Triangle count is the number of triangles the GPU will rasterize per frame. For a mid-range laptop running a single-scene embed, 100,000–250,000 triangles is comfortable. For a phone, halve that. For a multi-embed page, halve again. These are rules of thumb, not hard limits — actual headroom depends on shader complexity and post-processing — but they're a reasonable starting frame.

The number the metrics panel doesn't show, and the one that often matters most, is time to first frame. That's a function of total file size, network speed, and viewer initialization. The honest way to measure it is to load the embed on the device and network you actually expect visitors to use. Chrome DevTools throttling helps but doesn't fully capture mobile reality. If your visitors are mostly on hotel WiFi and ten-year-old Android phones, build with that constraint visible.

A practical optimization workflow: open the embed on the device profile you care about, time the first frame, switch presets until the time is acceptable, then verify the visual quality is still acceptable. Optimize for the constraint that bites first.


The five-minute optimization pass

Anyone with a published Vectreal scene can run this in five minutes and ship a better-loading version of the same scene.

  1. Open the Publisher. Open your scene.
  2. Note the current preset and the current file size in the stats panel.
  3. Drop the preset one notch (High → Medium, or Medium → Low).
  4. Wait for the re-processing pass to finish. Look at the scene. Compare against the previous preset side-by-side if you can.
  5. If the visual quality is still acceptable, re-publish. If not, go back up one notch.

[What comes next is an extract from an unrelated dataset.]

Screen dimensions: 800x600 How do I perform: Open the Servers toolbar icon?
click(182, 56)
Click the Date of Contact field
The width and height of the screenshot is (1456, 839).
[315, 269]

The file size delta is usually 30–60% per preset step. Time-to-first-frame on mobile drops proportionally. Visitors who were bouncing because the model never finished loading start finishing the load.

The pass is honest about its assumptions: you're trusting the eye, not a metric. The right way to do it for production is to run the comparison on the actual device profile your visitors use. The way most teams will actually do it is "look at it on my laptop, ship if it looks fine." Both are defensible. The first one is better.


When to override the presets entirely

The four presets cover most scenes. Three situations call for custom optimization.

Custom situation 1 — Hero scene with one critical material

A jewelry product detail page where the diamond is the entire point. The diamond's material needs maximum texture fidelity. The setting and the band are supporting cast. The right answer is mesh at Medium (the diamond is geometrically simple), texture at Lossless for the diamond material, texture at High for the setting, texture at Medium for the band. The presets can't express this directly. Custom optimization can.

The Publisher exposes per-material overrides for advanced users. The presets sit on top of the override system — selecting a preset is shorthand for "apply this set of overrides to every material." You can start from a preset and selectively override one or two materials without losing the rest.

Custom situation 2 — Geometry-heavy, texture-light scene

A CAD model — a mechanical part, an architectural detail, an engineering visualization — where the geometry carries all the information and the textures are flat colors or simple PBR slabs. Mesh decimation at 50% might still look fine. Texture compression beyond 90% saves nothing because the textures were already tiny. The right preset is "Low mesh, Lossless texture." That's not one of the four presets. It's custom.

Custom situation 3 — Multi-embed pages

A landing page with five 3D modules across the fold. Each one needs to load fast. None of them is the hero. The right preset for each is probably Low. The right way to pick is to look at the whole-page load profile, not each scene in isolation. If the page has a budget of 4 MB total, that's 800 KB per scene, which is firmly Low territory.


What's not yet shipped — roadmap honesty

Three optimization workflows sit on the roadmap. Each one is the next thing we want to get right, not the next thing we want to ship fast.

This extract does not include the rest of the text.